Confessions of a millennial who is ruining this country

To my lovely readers,
I have not been straightforward with everything about myself. There are aspects of my character that we haven’t examined yet in this column, and they should be addressed: you see, I am a millennial, and I am ruining everything.

I’ve been ruining things for a while now. To be honest, it’s kind of my specialty. You name it; I’m trying to ruin it. The Olympics? Sure. Vacations? Hate ‘Em. The Soap Industry?

Actually, I am a classic soap guy, so I can’t take credit for that one. But it’s hurting, baby.

You get it. I ruin everything. My work is well-established. I have toppled industries and befuddled executives. So I’d like to confess some things that I, as a millennial, am just so absolutely guilty of. Forgive me, Clint Eastwood, for I have sinned.

1. I destroy traditional television sets in my free time.
Me and the guys head down to the quarry with some hammers and cut some cords, know what I’m saying?



2. I don’t go bowling too often.
Sad but true.

3. My iPhone is too big for my hand.

######

Keep writing the millennial confessions column from its last line, carrying on its numbered list in the same joking voice.

Material:
######

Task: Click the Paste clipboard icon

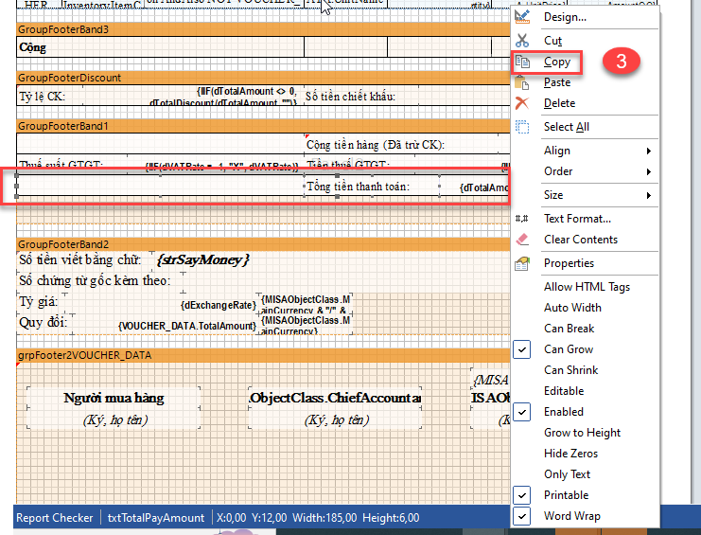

######

Exercise answer:
We weren’t designed for each other. I drop that sucker. But I’m gonna keep it anyway. I love snapchat.

4. The last time I bought a calendar was the ’07 “Harry Potter and the Order of the Phoenix.”
I drew hearts around Emma Watson and never wrote any events in it besides my birthday.

5. My Go-Gurt consumption has dramatically decreased.
It’s been a tough few quarters for Go-Gurt in the McCourt household. Who’s to say for Fiscal Year 17? Ian McCourt, never ceasing to damage our staple businesses in America.

6. I’ve never seen “Gone With the Wind.”
Just hasn’t happened. Come on, it came out before my parents were born. Lot of stuff has been going on since then. I’ve wanted to see other things. It’ll happen someday. I just don’t know when.

7. I eat pasta at least like, four times a week.
With tomato sauce and parmesan cheese. A sprinklin’ of pepper perhaps. I’ll get out the pesto if I’m feeling fancy. I don’t often get to be fancy.

8. I forgot what a “Walkman” was once.
Arguably the greatest advancement of the music industry in the pre-iPod era … perfect for trips to the dentist and showing your friends that, yeah, you do know how to party like it’s 1996. The good ol’ days.

9. Not a big avocado guy.
This one probably will make me some enemies. I’m not about the cado-guacamole sensation that’s swept the nation. It’s overrated. Tasty, yet unessential. Extra? No thanks.

10. I actually own every major corporate bank in America and plotted the disastrous results of the housing bubble in 2008 during my free time in between homeroom and geography in the seventh grade.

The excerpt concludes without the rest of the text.